Про начинающуюся старость понятно («все мы в этом мире смертны, тихо льётся с клёнов листьев медь»). А вот что за недавняя Катастрофа случилась в «том» будущем времени героя, из которого он сбежал, читателю догадаться не сложно: коль речь о «лучевой», то ядерная война, чему ж ещё там случиться (кар-кар-кар!): хорошенькое «предсказание» с учётом того, в какие дни рецензент читает чужие и кропает свои строки (книга написана Гундариным задолго до начала «спецоперации»). Впрочем, это поначалу догадливый читатель может «предположить». Потом, то бишь в конце «трека», когда герой будет пойман с поличным «патрулём времени» из соответствующих органов и попросит ловца позволить себе в последний раз посмотреть на небо, будет сказано уже прямо (предположение оправдается): «…У нас ведь с этим не очень… Бункер, ядерная зима, все дела. Урезанный рацион…»

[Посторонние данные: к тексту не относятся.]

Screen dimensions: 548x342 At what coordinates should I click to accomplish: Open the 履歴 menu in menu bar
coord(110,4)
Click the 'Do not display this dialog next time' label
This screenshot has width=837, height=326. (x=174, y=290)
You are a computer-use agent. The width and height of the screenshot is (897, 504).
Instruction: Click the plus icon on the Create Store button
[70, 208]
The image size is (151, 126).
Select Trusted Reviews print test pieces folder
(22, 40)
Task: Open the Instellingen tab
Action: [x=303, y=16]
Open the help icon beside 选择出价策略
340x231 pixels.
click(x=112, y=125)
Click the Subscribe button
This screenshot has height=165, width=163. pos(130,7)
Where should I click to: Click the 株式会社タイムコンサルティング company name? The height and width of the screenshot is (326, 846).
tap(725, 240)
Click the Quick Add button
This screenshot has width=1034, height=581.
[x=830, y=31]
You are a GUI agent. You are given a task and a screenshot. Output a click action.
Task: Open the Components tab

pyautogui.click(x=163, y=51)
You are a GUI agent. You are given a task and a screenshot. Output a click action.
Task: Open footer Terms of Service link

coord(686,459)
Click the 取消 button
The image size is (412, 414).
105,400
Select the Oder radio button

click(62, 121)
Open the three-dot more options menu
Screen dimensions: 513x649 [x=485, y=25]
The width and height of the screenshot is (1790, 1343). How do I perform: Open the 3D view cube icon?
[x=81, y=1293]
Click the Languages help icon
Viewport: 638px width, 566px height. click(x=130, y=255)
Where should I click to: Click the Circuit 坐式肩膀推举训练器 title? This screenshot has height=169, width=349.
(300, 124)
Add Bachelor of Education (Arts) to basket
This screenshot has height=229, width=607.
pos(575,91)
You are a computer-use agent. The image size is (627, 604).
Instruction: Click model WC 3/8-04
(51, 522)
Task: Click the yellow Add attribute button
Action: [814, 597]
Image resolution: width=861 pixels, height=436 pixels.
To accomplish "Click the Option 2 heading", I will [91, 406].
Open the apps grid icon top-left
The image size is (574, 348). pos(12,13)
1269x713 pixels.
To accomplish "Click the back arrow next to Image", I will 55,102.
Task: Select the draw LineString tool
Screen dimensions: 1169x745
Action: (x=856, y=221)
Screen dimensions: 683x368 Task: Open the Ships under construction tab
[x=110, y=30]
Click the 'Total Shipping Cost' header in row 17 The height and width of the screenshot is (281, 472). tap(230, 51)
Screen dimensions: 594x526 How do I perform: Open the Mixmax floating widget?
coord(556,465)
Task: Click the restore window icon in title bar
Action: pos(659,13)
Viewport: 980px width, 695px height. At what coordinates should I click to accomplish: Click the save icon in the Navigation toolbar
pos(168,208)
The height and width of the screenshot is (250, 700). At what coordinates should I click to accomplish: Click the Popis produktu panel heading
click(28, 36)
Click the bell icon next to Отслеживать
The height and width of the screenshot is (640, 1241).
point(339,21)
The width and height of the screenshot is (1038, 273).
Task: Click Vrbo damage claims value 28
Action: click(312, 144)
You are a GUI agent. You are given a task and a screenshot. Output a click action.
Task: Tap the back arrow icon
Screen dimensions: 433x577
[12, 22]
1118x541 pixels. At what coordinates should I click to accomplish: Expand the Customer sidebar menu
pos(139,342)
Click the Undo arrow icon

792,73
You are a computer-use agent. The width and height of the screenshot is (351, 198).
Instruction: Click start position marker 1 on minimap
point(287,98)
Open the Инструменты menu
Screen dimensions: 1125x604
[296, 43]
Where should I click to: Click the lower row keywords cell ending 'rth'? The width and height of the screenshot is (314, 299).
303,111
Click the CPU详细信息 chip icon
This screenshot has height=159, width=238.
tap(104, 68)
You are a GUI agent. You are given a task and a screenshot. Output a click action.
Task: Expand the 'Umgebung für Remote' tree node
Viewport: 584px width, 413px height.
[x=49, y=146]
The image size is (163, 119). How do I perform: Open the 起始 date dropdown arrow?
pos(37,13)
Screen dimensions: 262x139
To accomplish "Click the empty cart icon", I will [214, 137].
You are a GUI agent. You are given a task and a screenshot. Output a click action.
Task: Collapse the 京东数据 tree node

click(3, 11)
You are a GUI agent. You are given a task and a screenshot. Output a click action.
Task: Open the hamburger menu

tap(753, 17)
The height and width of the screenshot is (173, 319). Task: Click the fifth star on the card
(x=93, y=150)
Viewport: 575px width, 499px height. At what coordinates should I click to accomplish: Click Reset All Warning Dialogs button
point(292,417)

«Патруль времени» назван автором книги «karma police» (полиция нравов, полиция кармы). Думаете, что это «спроста»? А вот и нет! Там двойное-тройное дно, к Цою, казалось бы, отношения не имеющее. Хотя опять же: как знать. Именно так, «Karma Police» называлась песня альтернативной английской группы Radiohead из третьего студийного альбома «OK Computer» (1997 год), выпущенная как сингл и занявшая в 2012 году восьмое место в символическом списке «Лучшие композиции за 10 лет скробблинга» портала Last.fm. Последовательность аккордов в песне, как заметили знатоки, отсылает к композиции группы The Beatles «Sexy Sadie»:

«Я потерялся,

Я потерялся

Уф, секунду

Я потерялся

Я потерялся…»

Совпадение? Не думаю!

Вот вам и Цой, и «патруль времени» в одном флаконе:

«Я сижу и смотрю в чужое небо из чужого окна

И не вижу ни одной знакомой звезды

 

Я ходил по всем дорогам и туда, и сюда

Обернулся и не смог разглядеть следы…»

С «патрулём времени» герой столкнулся случайно: очень уж захотелось ему закурить. Своего курева не было, пришлось попросить у первого встречного-поперечного! Тот предложил пачку сигарет марки… Но тут лучше поцитировать: герой «трека» протянул руку за сигаретой, «да так и застыл, раскрыв рот. “Пётр I”! Марка, которой в 1988 году не было и быть не могло…» (есть таки в кармане у незнакомца пачка сигарет!)

2Алексей Рыбин. «Кино с самого начала».